Ryan King

No. 53
- Position: Long snapper

Personal information
- Born: February 19, 1986 (age 40) Edmonton, Alberta, Canada
- Listed height: 5 ft 11 in (1.80 m)
- Listed weight: 220 lb (100 kg)

Career information
- High school: Bev Facey
- CJFL: Edmonton Wildcats
- University: Saint Mary's

Career history
- 2012–2020: Edmonton Eskimos

Awards and highlights
- Grey Cup champion (2015); Tom Pate Memorial Award (2018);
- Stats at CFL.ca

= Ryan King (Canadian football) =

Canadian football player (born 1986)

Ryan King (born February 19, 1986) is a Canadian former professional football long snapper who played for eight seasons with the Edmonton Eskimos of the Canadian Football League (CFL).

==Early career==
King played high school football for the Bev Facey Falcons from 2001 to 2003. During this time, he won a Tier I provincial title with the Falcons. From 2004 to 2007, King played for the Edmonton Wildcats of the Canadian Junior Football League (CJFL) as a linebacker, where he earned 169 tackles and was named CJFL Linebacker of the Year and Defensive Player of the Year.

==College career==
From 2008 to 2010, King played college football for the Saint Mary's Huskies as a linebacker. He was named an Atlantic University Sport (AUS) football all-star in 2009 and held a team captain position for 2009 and 2010. During 2010, he set a school record for most tackles with 114. Due to a new eligibility rule put in place by the CIS which prevented a player from spending more than seven years as a junior or college football player, King was unable to play college football during his final year at Saint Mary's and did not play during 2011.

==Professional career==
When Taylor Inglis retired from the Edmonton Eskimos, he requested King to be tried out as his potential replacement at the long snapper position. King and Inglis had previously been teammates on the Edmonton Wildcats of the CJFL. King was selected by the Eskimos in the fifth round of the 2012 CFL draft with the 38th overall pick. After competing with several other players for the position in training camp, King was designated as the starting long snapper for the 2012 season. In his rookie season, King completed seven special teams tackles and recovered one fumble in 15 games.

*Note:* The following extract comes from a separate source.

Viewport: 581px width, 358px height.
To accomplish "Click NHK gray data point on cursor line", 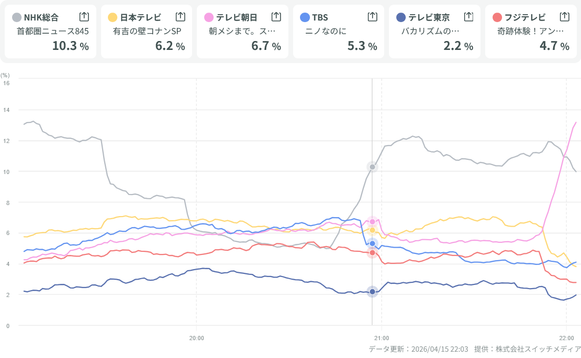I will tap(373, 167).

On October 13, in the Eskimos' Week 16 game against the Saskatchewan Roughriders, King suffered a separated shoulder and was placed on the nine-game injured list to end his rookie season. In 2013, he returned to his starting position and recorded eight special teams tackles and recovered a forced fumble while starting all 18 regular season games.

On April 17, 2014, the Eskimos signed King to a contract extension through the end of the 2015 season. He completed nine special teams tackles and a forced fumble recovery in 2014. He also played in two post-season games. King announced his retirement from football on April 13, 2021.

==Coaching==
In 2014, King returned to coach the Edmonton Wildcats, where he played amateur football. He coached on the defense, primarily working with the team's linebackers.

==Awards and honors==
King was the 2018 recipient of the Tom Pate Memorial Award.